Interesting to note, there was no allocated budget for the space. Necessity being the mother of innovation, the design and construction of this interior cafe had to take several roads less traveled. Materials were scavenged from the administrative building being built for the same factory. Some were recycled while the rest were reused to fabricate space of this worth. To cap it all the entire design was set up and erected by the workers of the factory after their work shift. This explains the detail involved in each corner, showing deep attachment between the designer and the space itself. At completion, considering its tight budget, it was named Café Zero by the members of staff.

Deeming that scavenged materials come in all types, shapes and textures, the interior was designed to be organic to make the most of this variety. It is quite easy to tell apart a space fabricated from recycled materials. Most look like a forced mix that is far from new, claiming to be saving the earth and its resources. However, that is not the case with Cafe Zero. Its finished look is sleek and deliberate, with excellent workmanship that respects the materials used. The colour scheme is sombre, using whites, beiges and contrasting browns in careful placement. Red bar stools at the high table add a splash of scarlet colour to the warm tone.

Striped blinds let in soft, muted natural sunlight to the café interiors. Interesting fact about these blinds, they were actually salvaged from the old training centre where the furniture was recycled from. With their accurate placement on the window opening, they look as good as new.

....

# What is asked:
(a) For each statement below, decide whether the Café Zero text supports it, and answer yes or no with the words from the text that decide it: (i) A budget was set aside for the café space. (ii) The factory workers set up the design after their work shift. (iii) The striped blinds were salvaged from the administrative building.
(b) Write out the Café Zero text from "Deeming that scavenged" to "the warm tone.", reproducing every word and punctuation mark.

# Provided data:
....

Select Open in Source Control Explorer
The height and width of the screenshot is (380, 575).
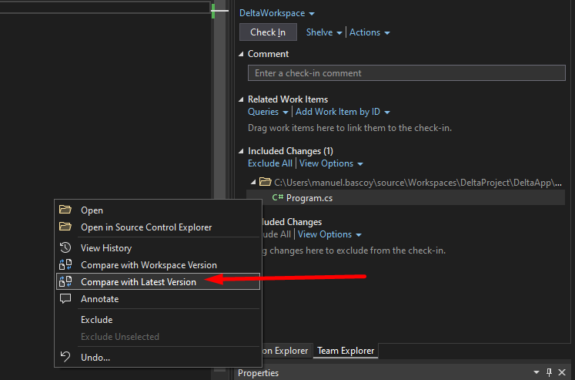(146, 227)
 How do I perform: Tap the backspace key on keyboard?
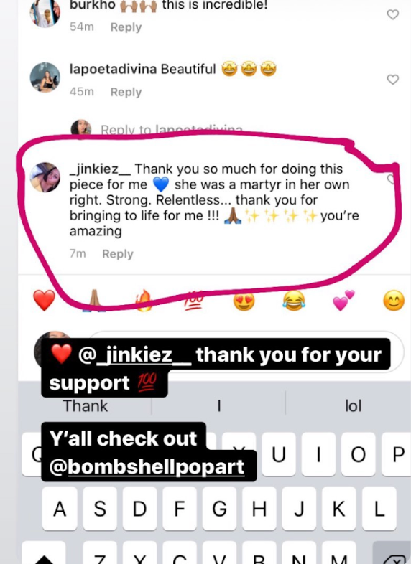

....

# Task-by-task results:
(a)
(i) No: "there was no allocated budget for the space."
(ii) Yes: "the entire design was set up and erected by the workers of the factory after their work shift."
(iii) No: "they were actually salvaged from the old training centre where the furniture was recycled from."

(b)
Deeming that scavenged materials come in all types, shapes and textures, the interior was designed to be organic to make the most of this variety. It is quite easy to tell apart a space fabricated from recycled materials. Most look like a forced mix that is far from new, claiming to be saving the earth and its resources. However, that is not the case with Cafe Zero. Its finished look is sleek and deliberate, with excellent workmanship that respects the materials used. The colour scheme is sombre, using whites, beiges and contrasting browns in careful placement. Red bar stools at the high table add a splash of scarlet colour to the warm tone.